Now that Chris Pratt and Anna Faris have gone the way of Brad and Ange, Dax Shepard and Kristen Bell are basically our last shred of proof that true love actually exists. The actors have further cemented their #CoupleGoals status in a recent episode of Ellen DeGeneres’ Show Me More Show.
In the “Ask Dr. Dax” segment, the actor dished out some seriously stellar relationship advice when a woman asked him what she should do when her boyfriend gives her the “silent treatment”.
Dax: “That’s Male 101, the silent treatment. Can I ask you a couple questions? Are you a transmission mechanic?”
Courtney: “No.”
Dax: “If your transmission broke, would you and your boyfriend try to fix it — would you take it out in the driveway and try to fix it?”
Courtney: “I would take it to the auto shop.”
Dax: “Right, because you care about your car. Are you a couples counselor, are you a therapist?”
Courtney: “No.”
Dax: “Do you care about your relationship?”
Courtney: “Yes.”
Dax: “Then you should show it the same respect you’d show your car. You should go to a therapist, have couples therapy. Kristen and I started right out of the gate. It’s a great way to prevent terrible patterns from starting as opposed to doing it way late and trying to unravel terrible patterns.”
Kristen and Dax, who have two daughters together, have done much to break down the stigma around therapy, speaking candidly about the importance of communication in relationships and their use of couples, and personal, counsellors.
But the wise words didn’t end there, another audience member asked how he could get his wife to close the cupboard doors after she used them.
“At a certain point, you have to realise, ‘OK, I’m a variable in this equation,” Dax responded.
“Kristen is a variable in this equation. ‘Which one can I change?’ I can’t change her — that’s not going to happen.
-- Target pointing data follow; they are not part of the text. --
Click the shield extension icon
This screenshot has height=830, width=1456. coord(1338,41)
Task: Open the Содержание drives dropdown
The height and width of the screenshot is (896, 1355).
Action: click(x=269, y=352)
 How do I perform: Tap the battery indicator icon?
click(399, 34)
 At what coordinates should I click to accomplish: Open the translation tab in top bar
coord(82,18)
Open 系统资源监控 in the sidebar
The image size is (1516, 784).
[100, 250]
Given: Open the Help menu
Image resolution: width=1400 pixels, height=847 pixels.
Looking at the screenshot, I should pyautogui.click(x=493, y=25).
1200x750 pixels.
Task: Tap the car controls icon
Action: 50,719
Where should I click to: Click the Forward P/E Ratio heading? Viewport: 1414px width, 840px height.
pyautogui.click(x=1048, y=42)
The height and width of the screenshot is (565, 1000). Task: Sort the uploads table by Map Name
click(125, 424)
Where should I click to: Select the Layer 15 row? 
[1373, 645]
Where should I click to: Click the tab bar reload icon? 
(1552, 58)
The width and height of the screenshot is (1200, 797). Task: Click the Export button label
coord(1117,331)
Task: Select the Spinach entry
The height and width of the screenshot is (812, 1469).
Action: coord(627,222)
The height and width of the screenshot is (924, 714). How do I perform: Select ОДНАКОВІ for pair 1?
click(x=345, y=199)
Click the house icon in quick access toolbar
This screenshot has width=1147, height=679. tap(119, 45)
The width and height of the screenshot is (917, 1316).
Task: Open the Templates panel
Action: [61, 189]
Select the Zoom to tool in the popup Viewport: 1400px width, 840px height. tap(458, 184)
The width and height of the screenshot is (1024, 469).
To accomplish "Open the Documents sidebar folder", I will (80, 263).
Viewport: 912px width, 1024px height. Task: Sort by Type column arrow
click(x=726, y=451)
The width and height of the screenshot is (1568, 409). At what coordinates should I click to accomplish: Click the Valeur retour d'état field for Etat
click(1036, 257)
So that means I have to just shut those cabinets and deal with it. You could drive yourself mad the rest of your life that this is happening and try to get them to change this, or you could personally go, ‘I’m not going to let this bother me.’ . . . It’s really imperative that you recognise when you are going to be able to change that person or when you’re going to have to do the changing.”
Ahhh can we book an appointment, please?!